Stephen Mattingly, PhD, The University of Texas at Arlington Department of Civil Engineering
Dr. Mattingly joined the University of Texas at Arlington (UTA) in September 2002. Prior to joining UTA he served on the faculty at the University of Alaska, Fairbanks (UAF) for two and a half years, and also served as a lecturer at the University of Southern California. While at UAF, Dr. Mattingly helped found the FAA Air Transportation Centers of Excellence Program: Center for General Aviation Research. He teaches undergraduate courses in transportation engineering and transportation planning as well as graduate courses in analytical models in transportation, system evaluation and decision making, transportation network analysis, transportation planning and bicycle and pedestrian facility planning and design. In 2013, he joined in a consortium that formed the Transportation Research Center for Livable Communities through the USDOT University Transportation Centers Program.

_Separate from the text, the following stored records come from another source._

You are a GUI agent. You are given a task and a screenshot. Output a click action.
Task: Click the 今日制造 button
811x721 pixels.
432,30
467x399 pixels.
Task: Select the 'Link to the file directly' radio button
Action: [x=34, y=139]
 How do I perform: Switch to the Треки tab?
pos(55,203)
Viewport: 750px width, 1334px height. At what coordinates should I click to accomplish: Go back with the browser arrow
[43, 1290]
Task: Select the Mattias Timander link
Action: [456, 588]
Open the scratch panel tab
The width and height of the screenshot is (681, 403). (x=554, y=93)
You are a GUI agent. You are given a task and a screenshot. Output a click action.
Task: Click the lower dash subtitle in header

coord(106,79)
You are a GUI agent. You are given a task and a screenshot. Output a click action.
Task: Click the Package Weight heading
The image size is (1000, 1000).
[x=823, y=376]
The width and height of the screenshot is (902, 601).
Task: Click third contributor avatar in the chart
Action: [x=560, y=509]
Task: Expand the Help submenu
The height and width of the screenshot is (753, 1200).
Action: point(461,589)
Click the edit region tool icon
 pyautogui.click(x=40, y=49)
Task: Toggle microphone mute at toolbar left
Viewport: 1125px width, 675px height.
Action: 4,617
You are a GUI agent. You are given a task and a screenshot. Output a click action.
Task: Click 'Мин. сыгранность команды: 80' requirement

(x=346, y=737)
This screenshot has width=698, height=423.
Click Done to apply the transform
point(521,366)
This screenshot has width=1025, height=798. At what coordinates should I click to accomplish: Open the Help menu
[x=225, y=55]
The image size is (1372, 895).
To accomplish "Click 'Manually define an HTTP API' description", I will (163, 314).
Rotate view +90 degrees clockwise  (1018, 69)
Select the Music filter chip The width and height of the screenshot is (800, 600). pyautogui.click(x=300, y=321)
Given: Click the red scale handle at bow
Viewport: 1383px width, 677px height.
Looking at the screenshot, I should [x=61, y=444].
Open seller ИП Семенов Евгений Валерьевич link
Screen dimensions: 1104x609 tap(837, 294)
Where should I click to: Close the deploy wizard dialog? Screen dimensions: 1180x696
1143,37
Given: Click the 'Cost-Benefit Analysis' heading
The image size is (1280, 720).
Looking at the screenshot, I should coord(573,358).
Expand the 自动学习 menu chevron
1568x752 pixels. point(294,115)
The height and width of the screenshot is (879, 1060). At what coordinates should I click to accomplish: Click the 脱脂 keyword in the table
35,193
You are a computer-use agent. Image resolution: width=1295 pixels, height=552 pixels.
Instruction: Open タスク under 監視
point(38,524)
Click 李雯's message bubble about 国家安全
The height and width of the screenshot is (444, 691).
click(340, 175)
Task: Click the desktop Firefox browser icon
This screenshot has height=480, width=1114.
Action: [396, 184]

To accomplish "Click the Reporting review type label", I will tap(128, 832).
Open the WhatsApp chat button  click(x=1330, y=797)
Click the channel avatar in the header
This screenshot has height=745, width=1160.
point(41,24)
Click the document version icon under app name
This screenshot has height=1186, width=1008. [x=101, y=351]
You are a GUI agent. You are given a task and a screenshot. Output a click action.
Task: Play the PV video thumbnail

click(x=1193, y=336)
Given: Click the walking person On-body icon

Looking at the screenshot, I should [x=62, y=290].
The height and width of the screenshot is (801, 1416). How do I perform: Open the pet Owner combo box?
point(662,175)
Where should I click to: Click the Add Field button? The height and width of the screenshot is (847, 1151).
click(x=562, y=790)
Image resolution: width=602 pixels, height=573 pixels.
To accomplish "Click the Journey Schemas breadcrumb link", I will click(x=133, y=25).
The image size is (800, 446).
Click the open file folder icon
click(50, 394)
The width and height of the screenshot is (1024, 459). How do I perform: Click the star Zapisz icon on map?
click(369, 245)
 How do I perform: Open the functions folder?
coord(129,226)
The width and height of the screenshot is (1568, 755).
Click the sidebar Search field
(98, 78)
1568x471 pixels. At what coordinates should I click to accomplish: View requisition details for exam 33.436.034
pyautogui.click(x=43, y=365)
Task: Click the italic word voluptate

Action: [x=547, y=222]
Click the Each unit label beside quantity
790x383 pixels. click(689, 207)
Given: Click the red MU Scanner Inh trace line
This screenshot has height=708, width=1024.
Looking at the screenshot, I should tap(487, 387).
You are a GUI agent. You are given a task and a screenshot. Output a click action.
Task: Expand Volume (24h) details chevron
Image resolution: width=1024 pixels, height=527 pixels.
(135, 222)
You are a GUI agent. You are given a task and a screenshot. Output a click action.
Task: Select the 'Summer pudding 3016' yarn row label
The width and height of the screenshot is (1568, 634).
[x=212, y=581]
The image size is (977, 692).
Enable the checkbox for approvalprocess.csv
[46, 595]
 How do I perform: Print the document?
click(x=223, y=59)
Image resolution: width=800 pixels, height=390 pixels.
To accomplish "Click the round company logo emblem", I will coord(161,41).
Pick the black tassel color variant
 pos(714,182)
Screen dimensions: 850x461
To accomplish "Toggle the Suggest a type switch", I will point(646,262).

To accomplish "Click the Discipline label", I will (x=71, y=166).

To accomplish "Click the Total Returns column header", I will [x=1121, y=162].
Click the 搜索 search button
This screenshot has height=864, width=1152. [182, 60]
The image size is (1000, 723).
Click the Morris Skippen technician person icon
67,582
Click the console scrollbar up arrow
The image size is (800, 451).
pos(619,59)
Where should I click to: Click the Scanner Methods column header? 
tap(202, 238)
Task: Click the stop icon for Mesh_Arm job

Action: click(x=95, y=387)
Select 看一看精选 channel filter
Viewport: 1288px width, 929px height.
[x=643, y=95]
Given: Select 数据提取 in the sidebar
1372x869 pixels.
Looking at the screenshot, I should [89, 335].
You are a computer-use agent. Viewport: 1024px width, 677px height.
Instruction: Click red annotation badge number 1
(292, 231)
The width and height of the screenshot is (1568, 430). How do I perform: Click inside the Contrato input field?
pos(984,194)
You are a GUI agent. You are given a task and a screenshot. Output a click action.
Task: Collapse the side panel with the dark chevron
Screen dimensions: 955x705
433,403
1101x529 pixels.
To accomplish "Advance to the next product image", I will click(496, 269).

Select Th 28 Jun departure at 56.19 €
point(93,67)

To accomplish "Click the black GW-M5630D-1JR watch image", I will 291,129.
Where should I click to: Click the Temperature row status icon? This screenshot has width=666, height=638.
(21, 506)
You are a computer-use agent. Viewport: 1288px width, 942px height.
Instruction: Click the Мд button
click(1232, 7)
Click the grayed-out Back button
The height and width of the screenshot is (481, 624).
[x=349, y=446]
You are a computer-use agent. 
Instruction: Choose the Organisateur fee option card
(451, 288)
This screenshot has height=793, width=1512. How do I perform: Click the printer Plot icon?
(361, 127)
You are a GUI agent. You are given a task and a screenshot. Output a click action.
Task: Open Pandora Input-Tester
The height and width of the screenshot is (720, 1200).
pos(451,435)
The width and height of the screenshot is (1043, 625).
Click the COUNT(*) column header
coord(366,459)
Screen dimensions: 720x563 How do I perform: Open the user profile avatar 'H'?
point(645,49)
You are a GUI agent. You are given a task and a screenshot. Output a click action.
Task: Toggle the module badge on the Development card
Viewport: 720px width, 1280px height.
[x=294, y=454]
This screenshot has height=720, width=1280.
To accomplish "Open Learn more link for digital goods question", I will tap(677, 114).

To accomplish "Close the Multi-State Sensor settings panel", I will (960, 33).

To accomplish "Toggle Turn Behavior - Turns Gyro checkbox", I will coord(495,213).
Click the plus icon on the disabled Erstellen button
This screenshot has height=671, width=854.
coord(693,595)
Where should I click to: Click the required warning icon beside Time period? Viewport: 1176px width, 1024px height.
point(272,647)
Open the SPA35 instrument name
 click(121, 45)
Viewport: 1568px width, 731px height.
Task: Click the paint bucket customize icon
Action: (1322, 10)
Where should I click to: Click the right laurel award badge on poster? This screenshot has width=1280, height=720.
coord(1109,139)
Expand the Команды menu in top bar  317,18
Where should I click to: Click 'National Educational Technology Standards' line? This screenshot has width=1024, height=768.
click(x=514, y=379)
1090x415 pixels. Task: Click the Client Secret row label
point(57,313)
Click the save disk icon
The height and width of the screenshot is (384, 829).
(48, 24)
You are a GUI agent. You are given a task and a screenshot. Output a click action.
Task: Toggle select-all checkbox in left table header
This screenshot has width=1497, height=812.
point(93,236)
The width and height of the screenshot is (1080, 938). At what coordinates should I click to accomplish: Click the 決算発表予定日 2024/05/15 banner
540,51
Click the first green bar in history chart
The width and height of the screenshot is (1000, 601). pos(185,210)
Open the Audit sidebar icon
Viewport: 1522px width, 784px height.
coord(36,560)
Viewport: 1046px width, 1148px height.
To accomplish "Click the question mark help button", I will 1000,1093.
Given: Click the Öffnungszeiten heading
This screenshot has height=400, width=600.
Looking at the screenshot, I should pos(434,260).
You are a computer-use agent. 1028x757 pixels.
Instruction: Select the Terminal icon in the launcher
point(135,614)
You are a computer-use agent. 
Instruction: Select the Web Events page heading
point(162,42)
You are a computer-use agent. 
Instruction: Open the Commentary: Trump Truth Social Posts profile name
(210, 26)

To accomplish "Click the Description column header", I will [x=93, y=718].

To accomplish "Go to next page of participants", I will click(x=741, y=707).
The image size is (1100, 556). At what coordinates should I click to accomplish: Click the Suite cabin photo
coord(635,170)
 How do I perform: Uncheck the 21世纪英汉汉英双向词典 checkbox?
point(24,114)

In 2016, he led UTAs participation in the National Institue for Transportation and Communities a national center funded through the USDOT University Transportation Centers Program. Dr. Mattingly’s areas of research include a wide variety of projects. The state funded research projects include work on evaluating existing highway right-of-way for accommodating high speed passenger rail, evaluating overheight detection devices, managed lane pricing and weaving, institutional approaches for interjurisdictional system management and detection and mitigation of roadway hazards for bicyclists. The federally-funded projects include: developing public health performance measures for transportation infrastructure, engineering sustainable engineers, evaluation of the Anaheim advanced traffic control system field operational test (SCOOT performance and assessment of institutional issues), documenting the institutional issues associated with the Irvine integrated corridor freeway ramp metering and arterial adaptive control field operational test, impacts of the Northridge Earthquake on traffic network performance, and determining the safety impact an end-around taxiway.

PROFESSIONAL DEVELOPMENT

 This 60-minute webinar is eligible for 1 hour of professional development credit for AICP (see our provider summary). We will provide a certificate for other types of certification maintenance.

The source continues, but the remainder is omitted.